* _DIRECTIONS_
Copy each line below in which the word "computer" occurs.

•••••

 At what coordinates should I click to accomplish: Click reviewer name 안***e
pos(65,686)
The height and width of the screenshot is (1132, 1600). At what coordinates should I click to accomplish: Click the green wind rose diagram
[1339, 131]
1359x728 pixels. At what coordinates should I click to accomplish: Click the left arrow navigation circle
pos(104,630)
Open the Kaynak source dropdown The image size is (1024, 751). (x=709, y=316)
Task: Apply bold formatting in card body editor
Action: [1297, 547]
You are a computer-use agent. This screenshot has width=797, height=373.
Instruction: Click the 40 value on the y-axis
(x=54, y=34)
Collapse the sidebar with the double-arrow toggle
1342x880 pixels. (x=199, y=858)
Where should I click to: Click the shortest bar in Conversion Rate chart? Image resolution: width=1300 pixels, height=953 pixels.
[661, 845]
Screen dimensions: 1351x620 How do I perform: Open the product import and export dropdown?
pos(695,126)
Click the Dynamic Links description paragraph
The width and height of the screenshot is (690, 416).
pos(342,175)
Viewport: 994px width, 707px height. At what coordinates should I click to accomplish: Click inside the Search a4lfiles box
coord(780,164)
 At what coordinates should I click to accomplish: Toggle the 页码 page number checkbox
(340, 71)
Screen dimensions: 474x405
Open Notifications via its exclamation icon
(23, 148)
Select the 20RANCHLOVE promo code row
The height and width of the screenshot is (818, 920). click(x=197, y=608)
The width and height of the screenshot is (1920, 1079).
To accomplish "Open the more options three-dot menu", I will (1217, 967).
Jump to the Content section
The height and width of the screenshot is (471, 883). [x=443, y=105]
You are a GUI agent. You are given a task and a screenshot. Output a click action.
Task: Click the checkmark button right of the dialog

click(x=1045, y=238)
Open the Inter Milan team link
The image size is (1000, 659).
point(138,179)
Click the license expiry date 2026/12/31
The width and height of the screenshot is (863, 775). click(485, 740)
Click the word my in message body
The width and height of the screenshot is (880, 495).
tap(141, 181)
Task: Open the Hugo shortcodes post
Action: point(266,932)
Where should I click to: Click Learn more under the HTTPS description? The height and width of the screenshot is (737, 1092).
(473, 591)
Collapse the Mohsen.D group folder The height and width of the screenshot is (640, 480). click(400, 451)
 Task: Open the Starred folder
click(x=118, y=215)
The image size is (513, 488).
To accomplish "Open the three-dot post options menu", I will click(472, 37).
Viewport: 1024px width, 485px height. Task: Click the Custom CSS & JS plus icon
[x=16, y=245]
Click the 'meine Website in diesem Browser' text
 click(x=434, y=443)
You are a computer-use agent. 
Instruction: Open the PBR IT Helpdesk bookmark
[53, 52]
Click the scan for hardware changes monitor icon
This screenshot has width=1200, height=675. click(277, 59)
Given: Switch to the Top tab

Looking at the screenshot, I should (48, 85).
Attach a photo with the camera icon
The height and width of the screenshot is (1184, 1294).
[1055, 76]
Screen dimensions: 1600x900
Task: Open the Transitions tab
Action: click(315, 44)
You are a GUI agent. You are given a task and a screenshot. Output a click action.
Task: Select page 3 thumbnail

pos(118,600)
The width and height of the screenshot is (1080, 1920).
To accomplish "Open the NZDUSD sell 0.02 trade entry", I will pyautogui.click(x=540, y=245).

•••••

* _RESPONSE AREA_
You are a computer-use agent. This screenshot has width=797, height=373.
You are a computer-use agent. 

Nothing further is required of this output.